== INFORMATION ==
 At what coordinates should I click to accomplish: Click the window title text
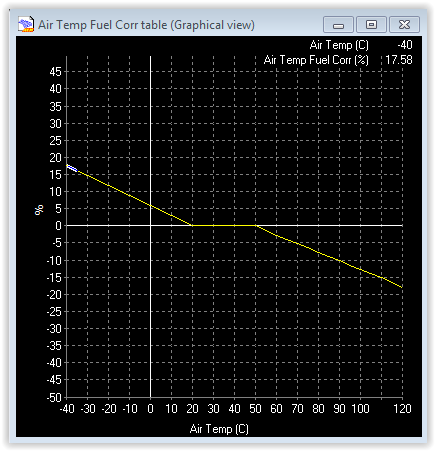[146, 25]
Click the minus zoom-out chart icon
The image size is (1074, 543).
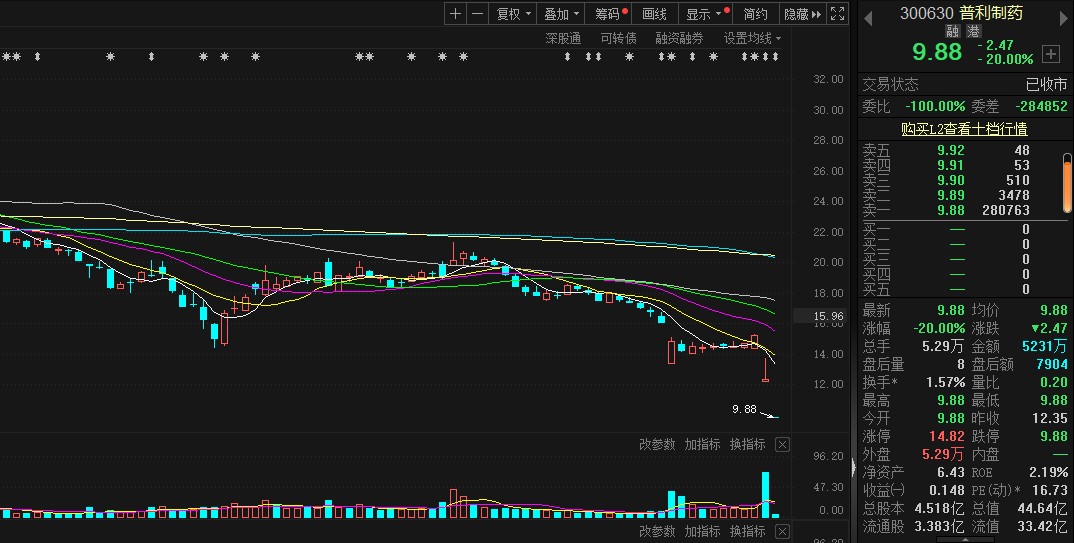click(477, 14)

== AIM OF THE EXERCISE ==
Repeat word for word the lines from the one holding "Click the minus zoom-out chart icon" through the last line of the listing above, including both ends. Drop the pictures.

== TASK RESULT ==
Click the minus zoom-out chart icon
The image size is (1074, 543).
click(477, 14)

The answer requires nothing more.